How many lines in the records below contain the word "agent"? Answer with the number only.

:: DATASET RECORDS ::

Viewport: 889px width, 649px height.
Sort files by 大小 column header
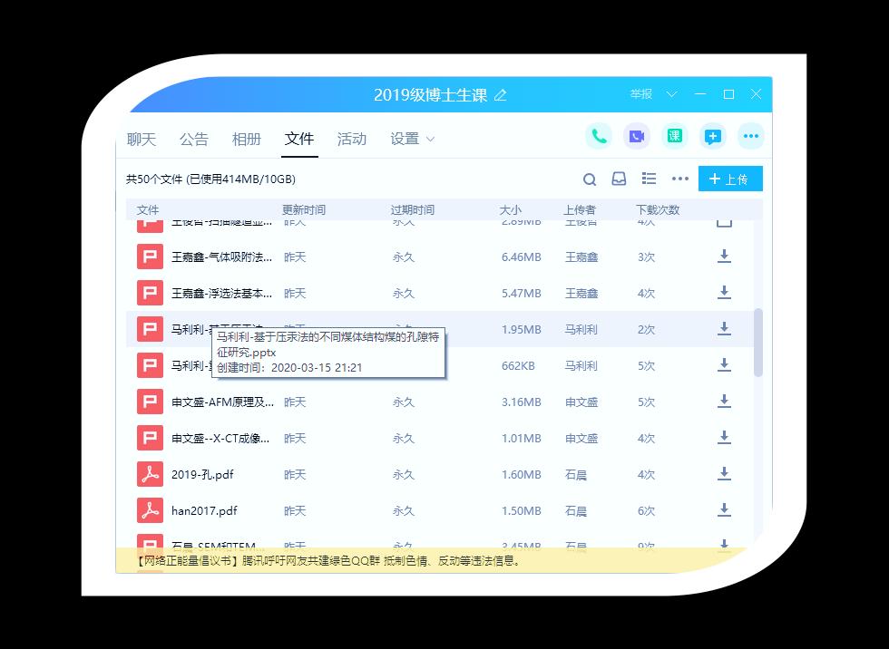point(511,210)
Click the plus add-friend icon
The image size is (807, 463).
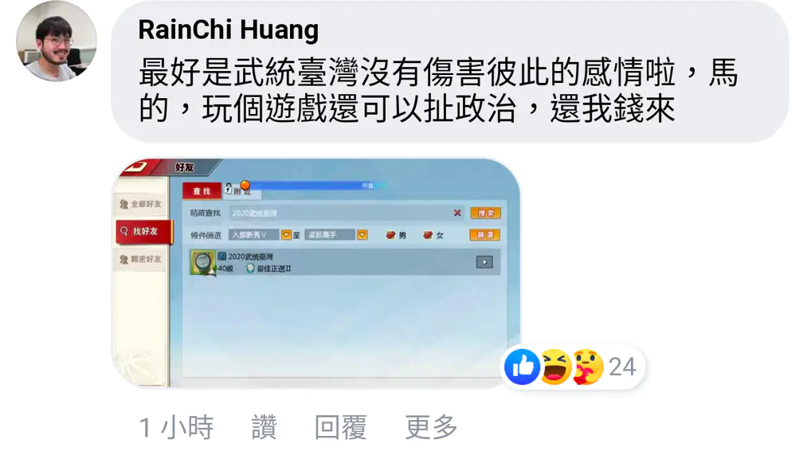coord(484,262)
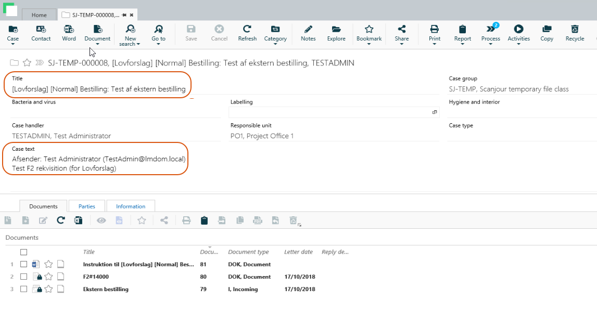The width and height of the screenshot is (597, 314).
Task: Open document Instruktion til [Lovforslag]
Action: 138,264
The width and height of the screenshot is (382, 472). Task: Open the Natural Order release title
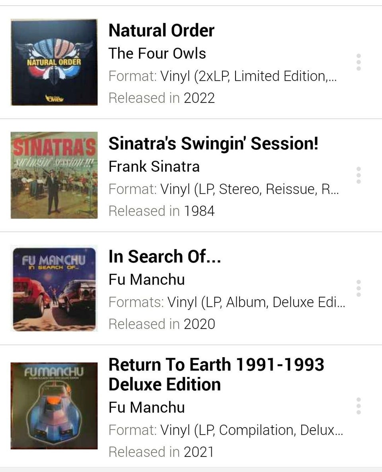tap(161, 31)
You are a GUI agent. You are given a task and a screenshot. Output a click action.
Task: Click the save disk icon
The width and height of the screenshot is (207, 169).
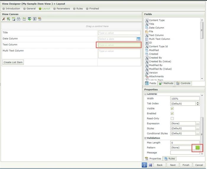pos(150,165)
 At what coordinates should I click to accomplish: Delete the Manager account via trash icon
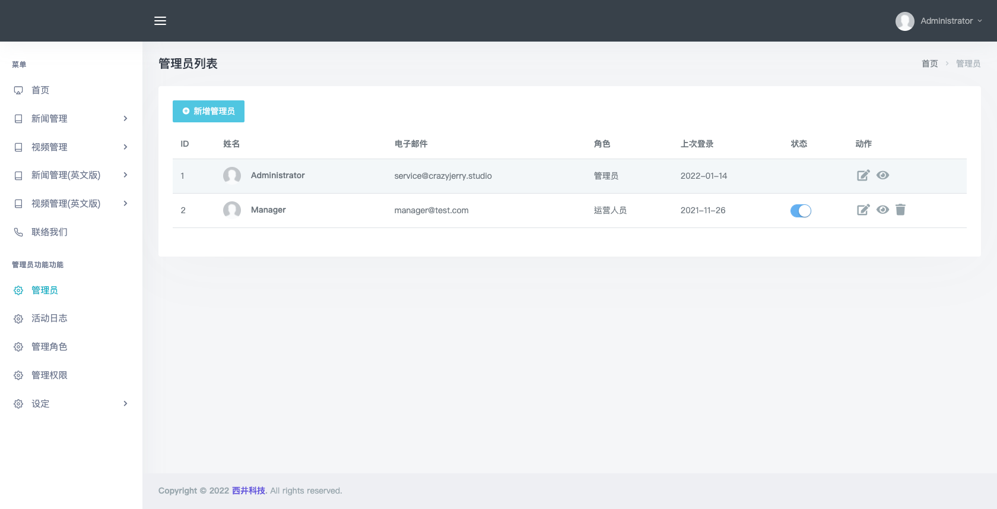[x=900, y=210]
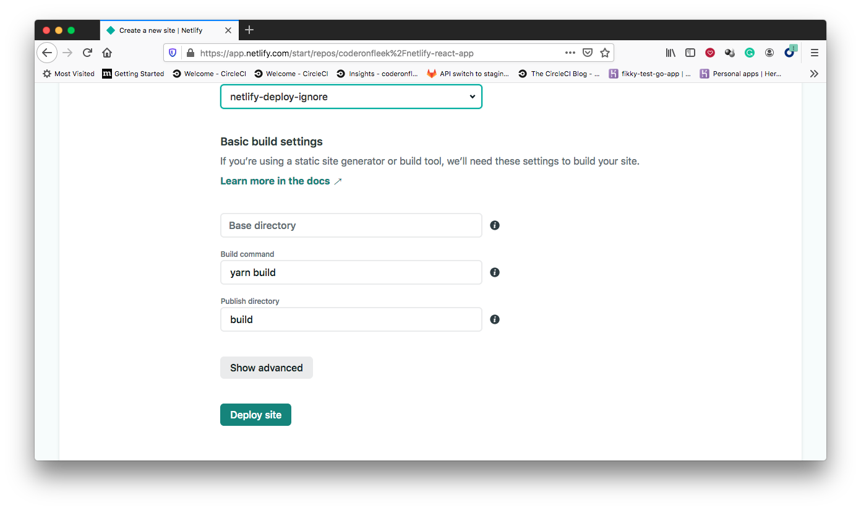Open the library icon in toolbar
The image size is (861, 510).
[x=670, y=53]
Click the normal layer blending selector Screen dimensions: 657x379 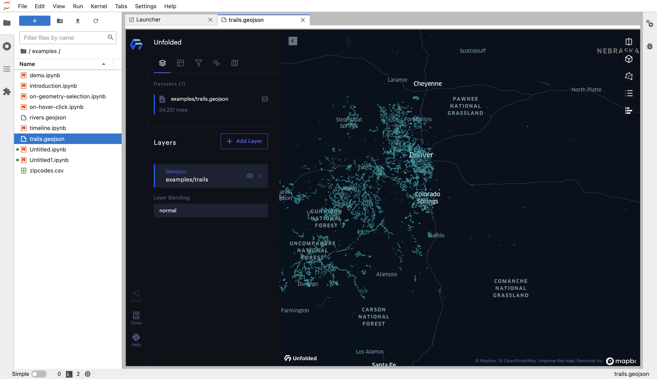coord(211,210)
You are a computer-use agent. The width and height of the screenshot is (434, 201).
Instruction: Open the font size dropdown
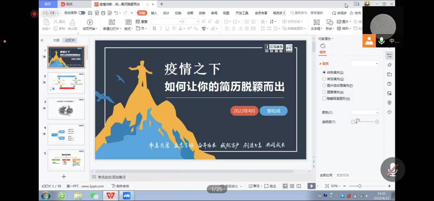click(x=197, y=21)
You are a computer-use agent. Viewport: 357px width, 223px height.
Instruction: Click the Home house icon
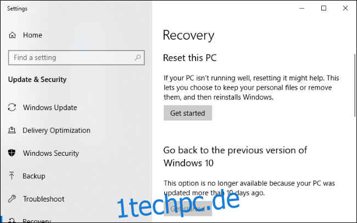pyautogui.click(x=12, y=35)
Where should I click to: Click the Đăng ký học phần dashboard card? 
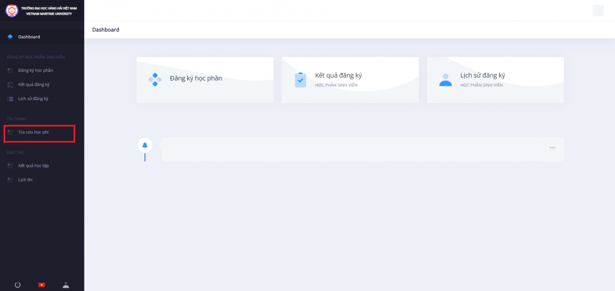tap(204, 80)
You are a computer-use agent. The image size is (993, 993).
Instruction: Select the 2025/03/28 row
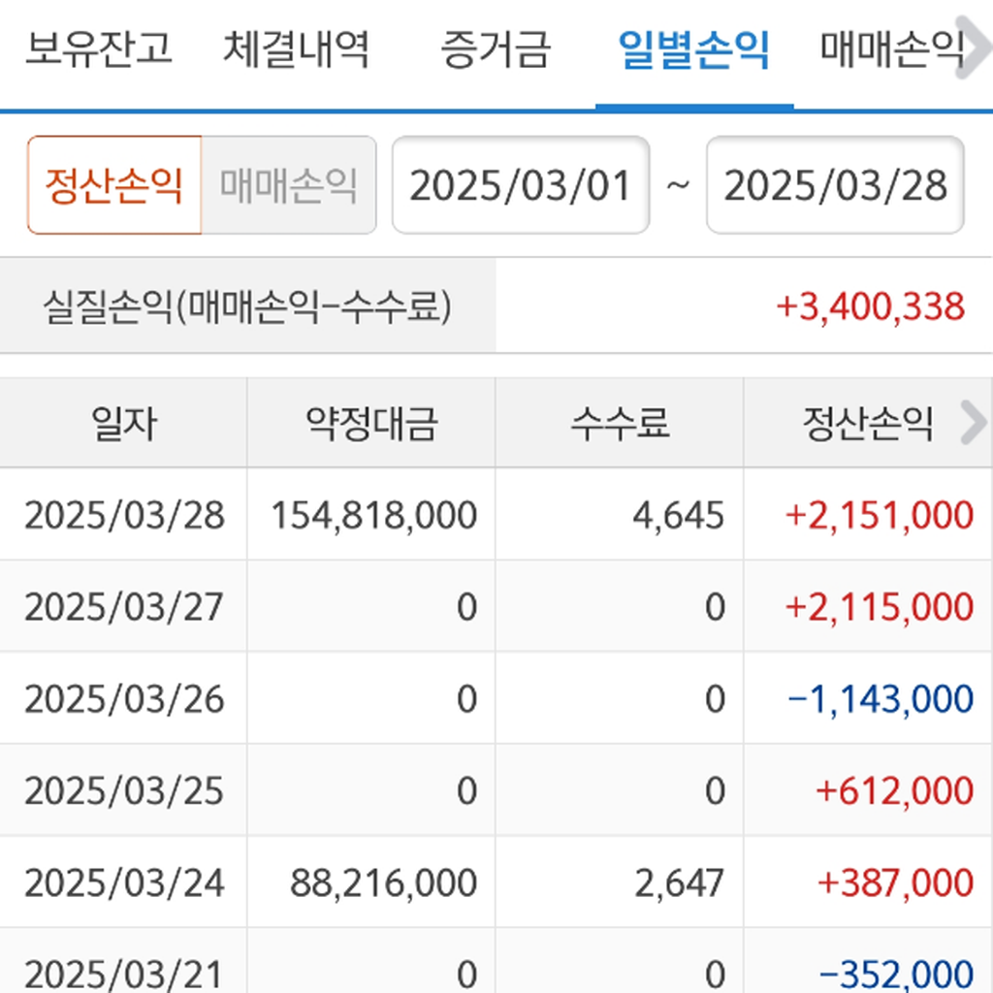point(124,515)
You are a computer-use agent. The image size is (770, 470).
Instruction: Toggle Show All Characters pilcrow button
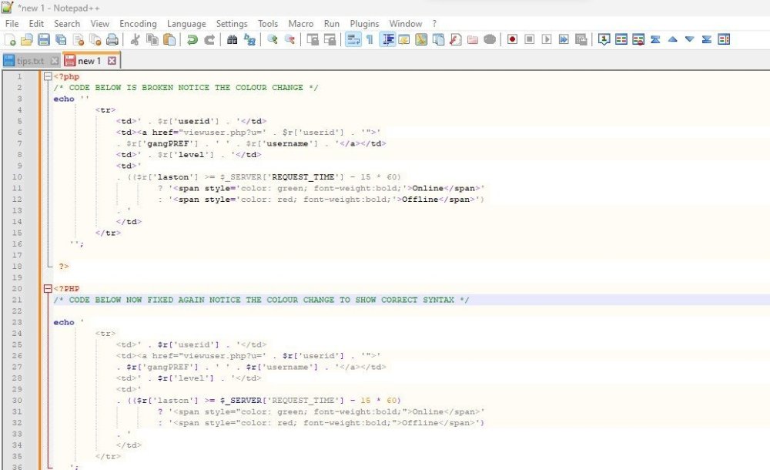click(370, 40)
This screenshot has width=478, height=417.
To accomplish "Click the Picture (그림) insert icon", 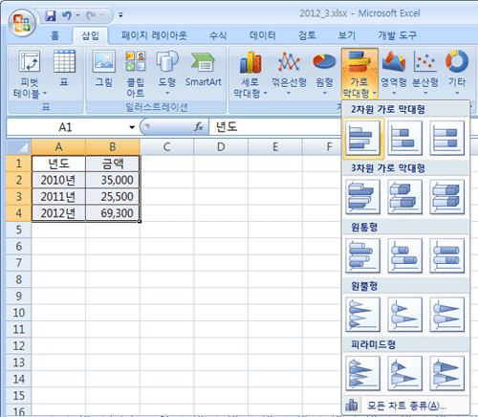I will pos(104,70).
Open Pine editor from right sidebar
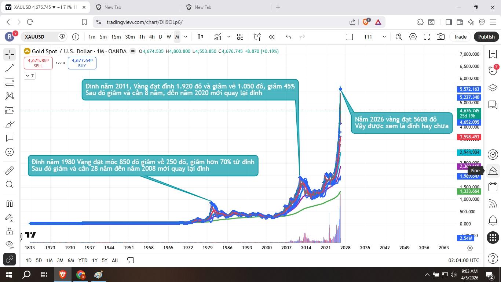The image size is (501, 282). coord(493,171)
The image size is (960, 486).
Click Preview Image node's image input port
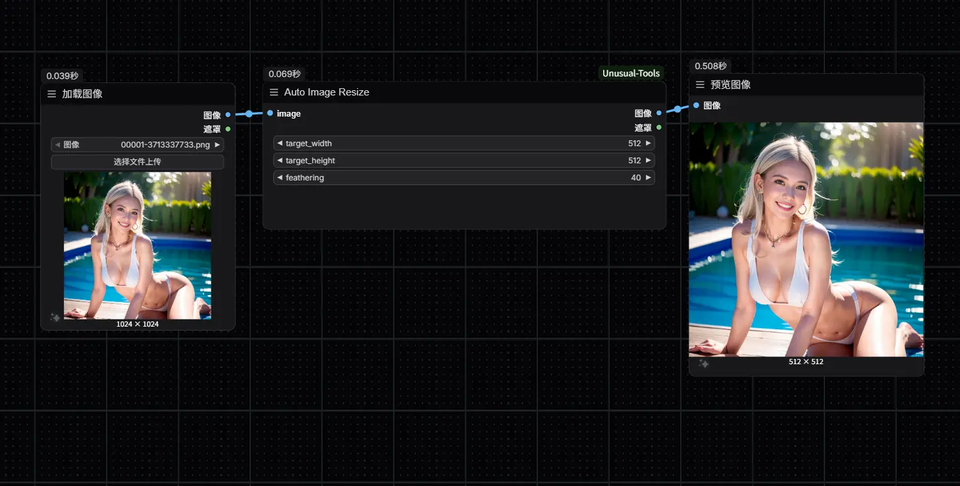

:::

§ ANSWER SECTION: 5